In real life, Reuben E. Lee never got closer to the Mississippi or any other river than where it stands today. In fact, don’t tell anyone this, but it isn’t really a boat. It’s a floating restaurant, built on a barge in 1963.

Designer Bill Bluroch and restaurateur John McIntosh wanted as realistic a Mississippi stern-wheeler as possible, and they got pretty darn close. The materials and construction are authentic, but the thing would last about six minutes on the Mississippi. It would also drift around like the Kon Tiki since it doesn’t have an engine and the paddlewheel is also not real, but that’s a separate issue. By the way, it has a twin sister in San Diego, which closed as a restaurant in 2003.

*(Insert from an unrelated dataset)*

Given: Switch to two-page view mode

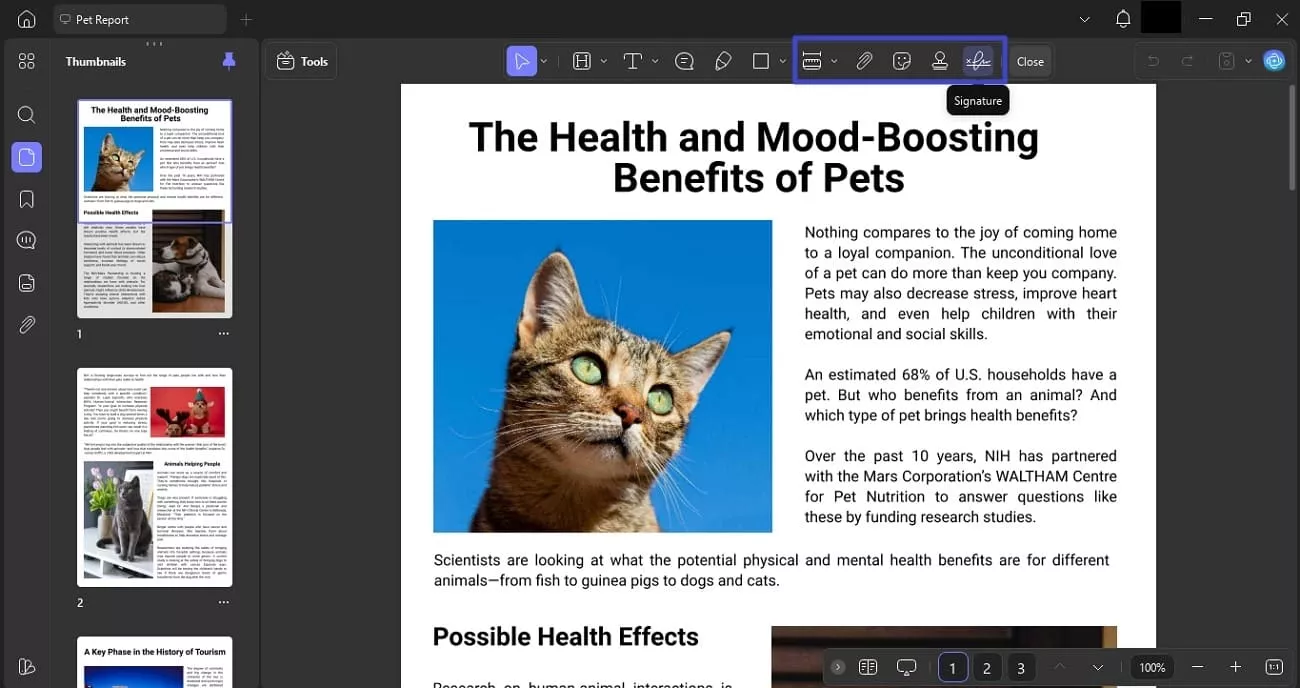Looking at the screenshot, I should coord(867,666).
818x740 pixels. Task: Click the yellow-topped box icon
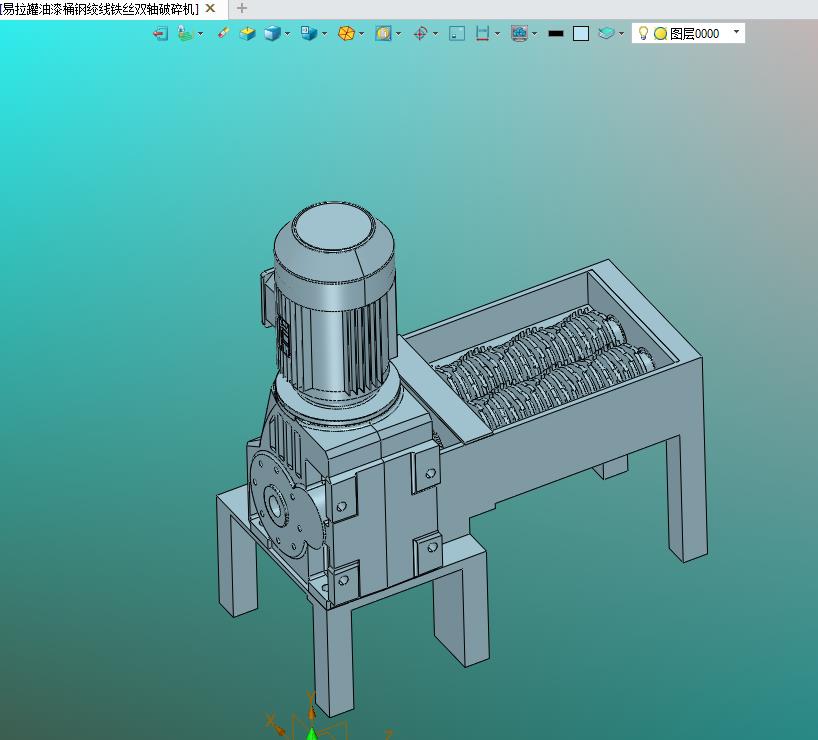pyautogui.click(x=247, y=33)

Reuben E. Lee is in the autumn of its years, more like the Dec. 20 of its years, because the folks who have called it home for the last 10 years, the Newport Harbor Nautical Museum, are weighing anchor and moving to the new and improved Balboa Fun Zone.

Restaurateur McIntosh donated the boat to the museum in 1995 for the very reasonable sum of $1, and the group is now searching the seven seas for a buyer. Early returns do not look good. If you line up all the people who might be interested in a 40-year old faux riverboat that can’t stay where it is and would be very hard to move, the line is not long. Life can be a cruel when you’re water logged, worn and long in the tooth.

First Argus, now Reuben E. Lee.

But it all got me thinking, which isn’t easy. What were the real riverboats like? The golden age of stern-wheeler steamships was the 19th century. To Mark Twain — real name Samuel Langhorne Clemens — and his real and imaginary friends, rivers were what interstate highways are to us.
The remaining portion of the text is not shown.